Stored items:
———

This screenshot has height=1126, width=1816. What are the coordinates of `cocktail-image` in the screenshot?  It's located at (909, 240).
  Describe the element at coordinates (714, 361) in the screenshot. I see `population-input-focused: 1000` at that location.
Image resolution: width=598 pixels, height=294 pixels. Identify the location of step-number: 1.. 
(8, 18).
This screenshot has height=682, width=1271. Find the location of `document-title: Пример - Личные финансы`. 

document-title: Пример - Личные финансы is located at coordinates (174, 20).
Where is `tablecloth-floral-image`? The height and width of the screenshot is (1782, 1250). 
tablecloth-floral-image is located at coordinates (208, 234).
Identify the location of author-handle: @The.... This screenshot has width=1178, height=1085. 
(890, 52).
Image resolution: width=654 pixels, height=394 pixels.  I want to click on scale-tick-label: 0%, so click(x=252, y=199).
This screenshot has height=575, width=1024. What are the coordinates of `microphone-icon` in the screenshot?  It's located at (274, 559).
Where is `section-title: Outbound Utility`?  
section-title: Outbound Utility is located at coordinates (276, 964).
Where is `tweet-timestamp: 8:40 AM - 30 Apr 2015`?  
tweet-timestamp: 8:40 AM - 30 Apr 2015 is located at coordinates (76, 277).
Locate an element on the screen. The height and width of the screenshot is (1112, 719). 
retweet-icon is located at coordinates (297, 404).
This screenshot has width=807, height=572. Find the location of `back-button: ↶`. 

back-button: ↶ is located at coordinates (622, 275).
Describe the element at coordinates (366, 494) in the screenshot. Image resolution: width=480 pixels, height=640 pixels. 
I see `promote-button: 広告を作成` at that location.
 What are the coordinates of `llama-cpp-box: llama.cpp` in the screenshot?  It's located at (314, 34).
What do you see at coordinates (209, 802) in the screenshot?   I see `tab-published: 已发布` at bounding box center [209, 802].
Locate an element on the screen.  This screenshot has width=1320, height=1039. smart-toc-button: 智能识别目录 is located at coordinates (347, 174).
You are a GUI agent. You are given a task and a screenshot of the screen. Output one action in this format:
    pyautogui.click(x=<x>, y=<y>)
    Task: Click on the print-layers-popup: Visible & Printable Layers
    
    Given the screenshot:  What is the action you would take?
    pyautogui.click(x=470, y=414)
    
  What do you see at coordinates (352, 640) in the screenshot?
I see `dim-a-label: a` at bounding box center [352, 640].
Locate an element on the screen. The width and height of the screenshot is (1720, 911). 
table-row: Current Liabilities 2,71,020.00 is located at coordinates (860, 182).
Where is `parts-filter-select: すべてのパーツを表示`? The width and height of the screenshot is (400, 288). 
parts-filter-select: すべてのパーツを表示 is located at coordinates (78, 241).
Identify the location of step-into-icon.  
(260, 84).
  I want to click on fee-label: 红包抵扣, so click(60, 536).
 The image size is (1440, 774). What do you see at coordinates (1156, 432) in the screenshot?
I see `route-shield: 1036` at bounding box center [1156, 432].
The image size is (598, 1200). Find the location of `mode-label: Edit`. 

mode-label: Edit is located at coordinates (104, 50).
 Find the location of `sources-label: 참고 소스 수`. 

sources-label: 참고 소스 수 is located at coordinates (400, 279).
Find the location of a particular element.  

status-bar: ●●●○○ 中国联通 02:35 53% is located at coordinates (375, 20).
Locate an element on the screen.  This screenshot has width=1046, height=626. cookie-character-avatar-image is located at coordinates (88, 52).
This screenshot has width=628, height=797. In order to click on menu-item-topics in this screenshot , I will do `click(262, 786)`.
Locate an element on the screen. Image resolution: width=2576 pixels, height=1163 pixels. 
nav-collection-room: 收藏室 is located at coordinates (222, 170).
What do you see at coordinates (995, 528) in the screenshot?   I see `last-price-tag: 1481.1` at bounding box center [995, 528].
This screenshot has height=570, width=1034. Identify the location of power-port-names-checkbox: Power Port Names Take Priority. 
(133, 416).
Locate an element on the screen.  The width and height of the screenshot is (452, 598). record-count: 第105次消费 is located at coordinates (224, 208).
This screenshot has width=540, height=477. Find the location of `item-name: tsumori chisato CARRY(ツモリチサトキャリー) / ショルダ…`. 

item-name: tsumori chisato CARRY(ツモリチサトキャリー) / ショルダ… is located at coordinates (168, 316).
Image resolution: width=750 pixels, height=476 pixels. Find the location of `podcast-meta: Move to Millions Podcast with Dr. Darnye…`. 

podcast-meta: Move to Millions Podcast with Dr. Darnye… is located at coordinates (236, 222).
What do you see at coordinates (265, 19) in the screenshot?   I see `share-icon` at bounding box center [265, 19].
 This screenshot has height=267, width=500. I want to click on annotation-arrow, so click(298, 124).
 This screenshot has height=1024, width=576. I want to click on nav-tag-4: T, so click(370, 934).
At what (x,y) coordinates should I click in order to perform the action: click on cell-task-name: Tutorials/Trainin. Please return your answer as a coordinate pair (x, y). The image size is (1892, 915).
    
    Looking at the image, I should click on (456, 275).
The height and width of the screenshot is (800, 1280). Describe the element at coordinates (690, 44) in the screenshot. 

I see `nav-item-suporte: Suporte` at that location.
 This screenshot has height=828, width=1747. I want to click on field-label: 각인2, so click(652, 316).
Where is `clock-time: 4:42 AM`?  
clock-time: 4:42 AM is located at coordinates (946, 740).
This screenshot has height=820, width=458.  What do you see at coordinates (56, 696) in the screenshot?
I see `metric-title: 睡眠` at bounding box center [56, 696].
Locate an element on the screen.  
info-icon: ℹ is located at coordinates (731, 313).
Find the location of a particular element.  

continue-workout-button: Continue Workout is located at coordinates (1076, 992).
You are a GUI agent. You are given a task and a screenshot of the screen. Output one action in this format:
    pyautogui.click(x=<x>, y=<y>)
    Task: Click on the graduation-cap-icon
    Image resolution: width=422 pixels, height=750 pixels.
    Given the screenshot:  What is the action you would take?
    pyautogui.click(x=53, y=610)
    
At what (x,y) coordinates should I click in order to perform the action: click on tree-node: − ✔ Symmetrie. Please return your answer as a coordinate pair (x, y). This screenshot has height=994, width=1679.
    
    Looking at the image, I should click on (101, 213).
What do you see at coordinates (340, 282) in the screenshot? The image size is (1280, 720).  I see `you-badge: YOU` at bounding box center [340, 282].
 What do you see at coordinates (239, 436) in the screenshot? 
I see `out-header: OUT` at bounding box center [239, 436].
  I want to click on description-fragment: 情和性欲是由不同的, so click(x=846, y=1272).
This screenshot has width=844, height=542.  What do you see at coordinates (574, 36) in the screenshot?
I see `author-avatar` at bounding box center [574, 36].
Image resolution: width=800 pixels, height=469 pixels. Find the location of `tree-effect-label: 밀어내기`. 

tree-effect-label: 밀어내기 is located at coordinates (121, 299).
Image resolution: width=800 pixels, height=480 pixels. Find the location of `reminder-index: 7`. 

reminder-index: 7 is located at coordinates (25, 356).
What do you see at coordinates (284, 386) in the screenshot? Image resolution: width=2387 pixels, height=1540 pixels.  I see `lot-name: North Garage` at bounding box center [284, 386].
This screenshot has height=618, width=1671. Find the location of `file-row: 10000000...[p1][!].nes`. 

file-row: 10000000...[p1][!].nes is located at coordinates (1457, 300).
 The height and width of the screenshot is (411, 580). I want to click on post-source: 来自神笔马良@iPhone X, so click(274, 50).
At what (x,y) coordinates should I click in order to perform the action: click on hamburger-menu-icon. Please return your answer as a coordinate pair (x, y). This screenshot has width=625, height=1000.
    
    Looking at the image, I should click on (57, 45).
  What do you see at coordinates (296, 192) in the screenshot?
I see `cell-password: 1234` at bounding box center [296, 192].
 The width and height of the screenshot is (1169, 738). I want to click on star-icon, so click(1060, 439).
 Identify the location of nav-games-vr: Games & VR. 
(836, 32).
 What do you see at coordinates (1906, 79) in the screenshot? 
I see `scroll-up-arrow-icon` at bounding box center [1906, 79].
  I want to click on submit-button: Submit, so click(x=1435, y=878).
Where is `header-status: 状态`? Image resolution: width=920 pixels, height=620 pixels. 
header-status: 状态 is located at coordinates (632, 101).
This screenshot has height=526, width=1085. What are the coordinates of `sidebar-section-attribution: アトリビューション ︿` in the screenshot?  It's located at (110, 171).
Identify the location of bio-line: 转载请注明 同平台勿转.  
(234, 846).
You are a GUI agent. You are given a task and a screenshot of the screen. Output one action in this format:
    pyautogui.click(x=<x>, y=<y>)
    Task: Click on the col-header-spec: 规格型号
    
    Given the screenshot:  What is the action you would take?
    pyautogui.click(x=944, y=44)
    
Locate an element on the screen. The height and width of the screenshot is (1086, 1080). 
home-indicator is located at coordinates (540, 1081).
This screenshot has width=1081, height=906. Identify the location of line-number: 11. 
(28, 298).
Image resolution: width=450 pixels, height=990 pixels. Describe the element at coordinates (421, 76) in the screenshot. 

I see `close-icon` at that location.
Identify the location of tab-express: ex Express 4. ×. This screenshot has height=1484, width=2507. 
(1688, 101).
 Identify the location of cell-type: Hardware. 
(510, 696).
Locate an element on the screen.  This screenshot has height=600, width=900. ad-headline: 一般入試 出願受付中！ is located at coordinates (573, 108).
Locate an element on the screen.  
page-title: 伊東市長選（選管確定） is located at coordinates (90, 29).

———

__Goal of the exercise__. Swap "Find the location of" for "Locate" in the records, starting with the line that contains "This screenshot has width=844, height=542." and going on through the line that contains "tree-effect-label: 밀어내기 is". Reproduce only those lines, with nothing else altered.

__Result of this task__.
This screenshot has width=844, height=542.  What do you see at coordinates (574, 36) in the screenshot?
I see `author-avatar` at bounding box center [574, 36].
Image resolution: width=800 pixels, height=469 pixels. Locate `tree-effect-label: 밀어내기`. 

tree-effect-label: 밀어내기 is located at coordinates (121, 299).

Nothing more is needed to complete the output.